Our research currently has two main focuses:
- We are interested in how cerebral microinfarcts contribute to cognitive impairment and dementia. Microinfarcts are small but surprisingly common lesions in the aging brain. They are thought to arise from the clogging of tiny blood vessels during small vessel disease. Despite their small size (about the size of a pinhead), microinfarcts can number in the hundreds to thousands. They can affect the brain in regions beyond where the injury actually occurs, contributing broadly to brain dysfunction. To better understand microinfarcts, we model them in the rodent brain by optically occluding small brain vessels. We then use a combination of in vivo two-photon imaging, high-field MRI and histology to quantify their effects on neuronal connectivity, inflammatory responses and neurovascular function. We also test potential therapeutics that are able to mitigate microinfarct injury.

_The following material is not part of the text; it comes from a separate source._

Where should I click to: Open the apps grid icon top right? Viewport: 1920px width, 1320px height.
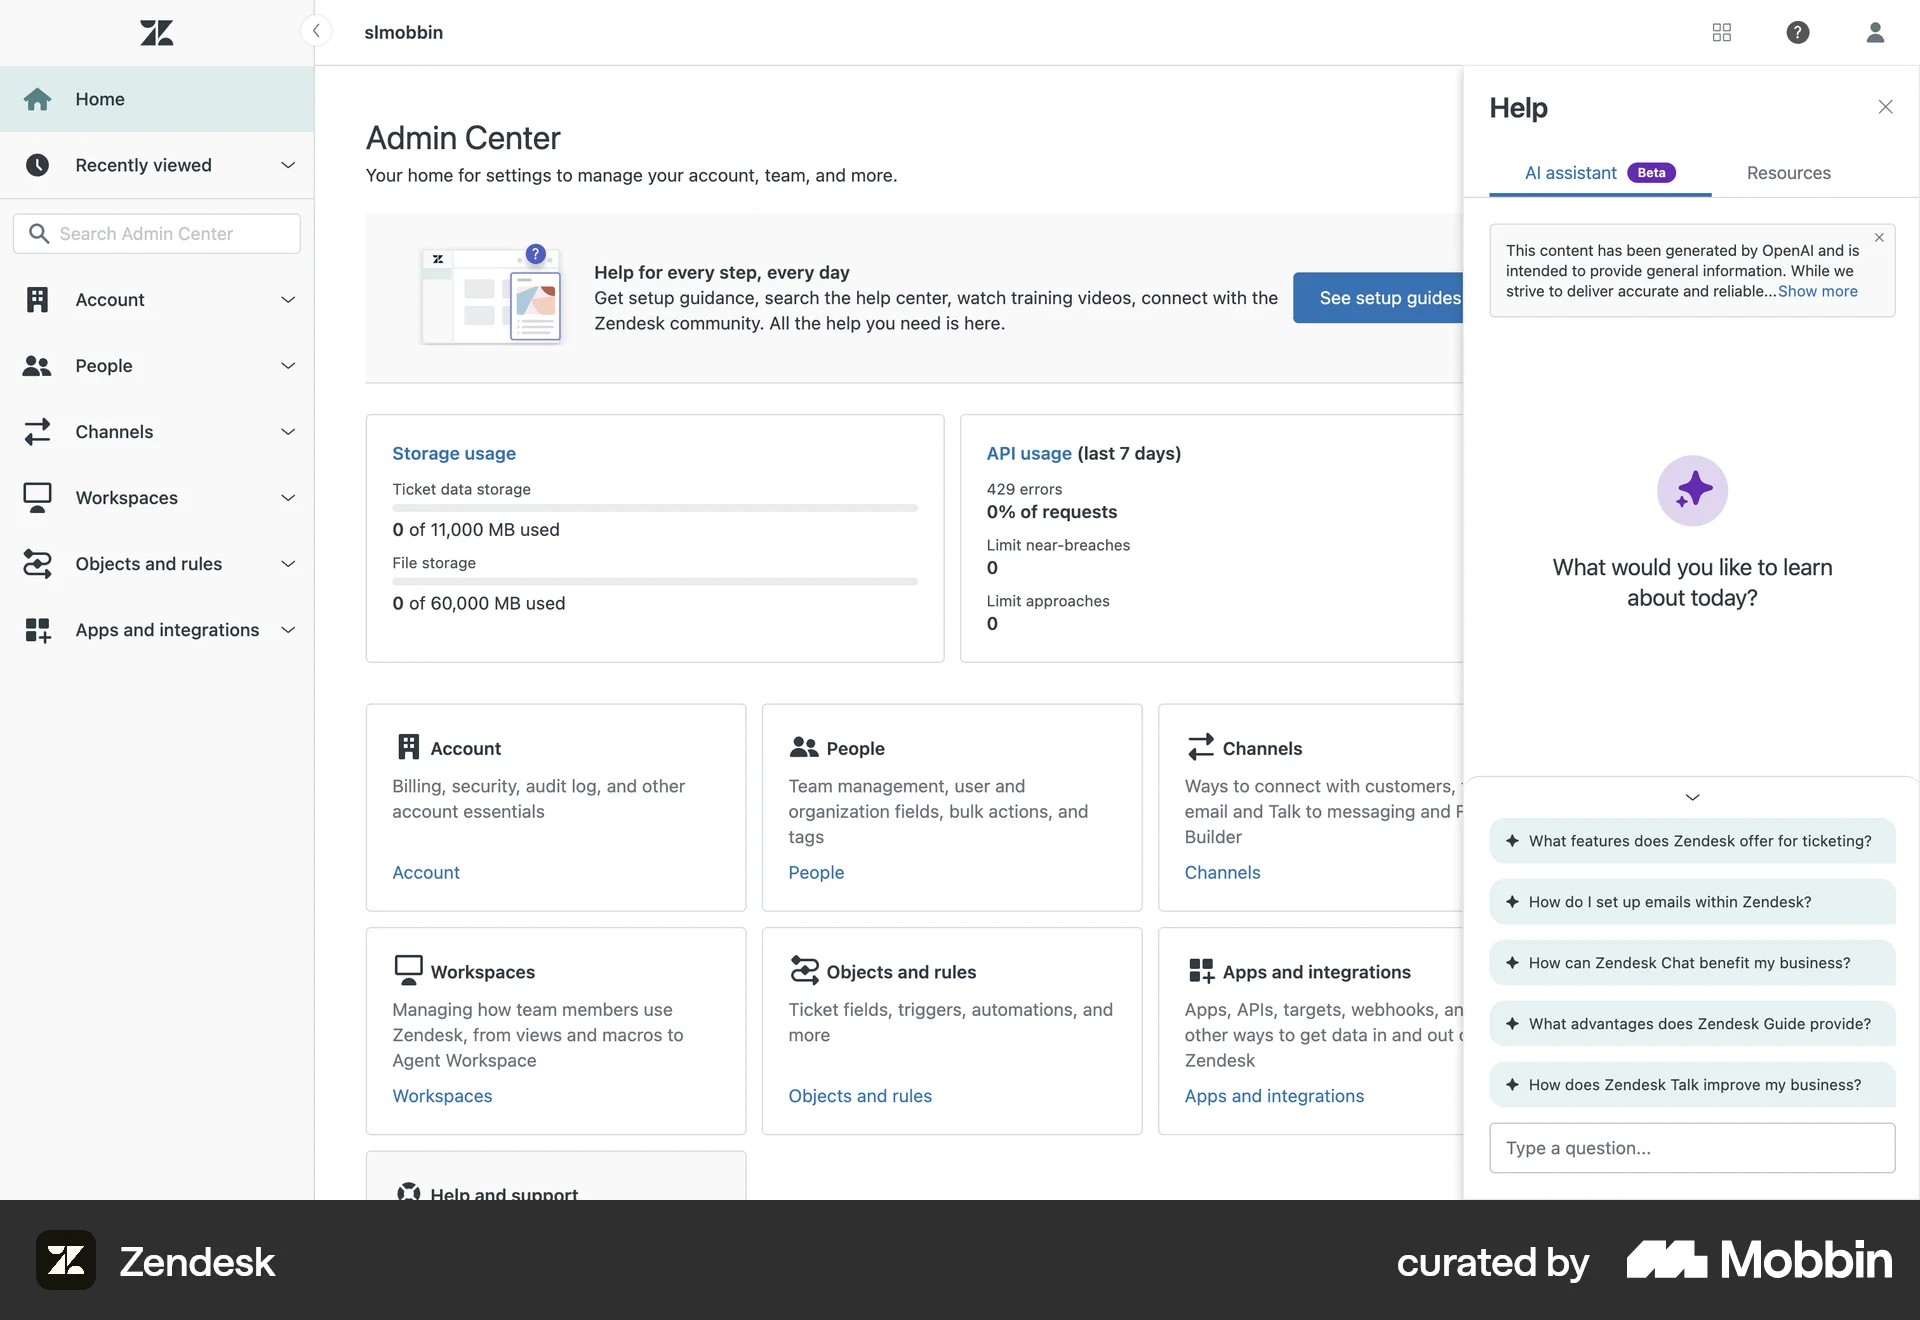tap(1721, 32)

- We are also interested in the role of brain pericytes in cerebrovascular function. Pericytes, along with endothelial cells, are an integral component of the vascular wall. During brain development, pericytes help to construct the blood-brain barrier, and build intricate vascular networks for delivering blood to all brain cells. During aging and especially in Alzheimer’s disease, there is an accelerated loss of pericytes that may contribute to exacerbation of the disease. Our lab is using in vivo two-photon imaging to study this fascinating cell type in comparative studies of pericytes in the young, developing brain versus the aging brain.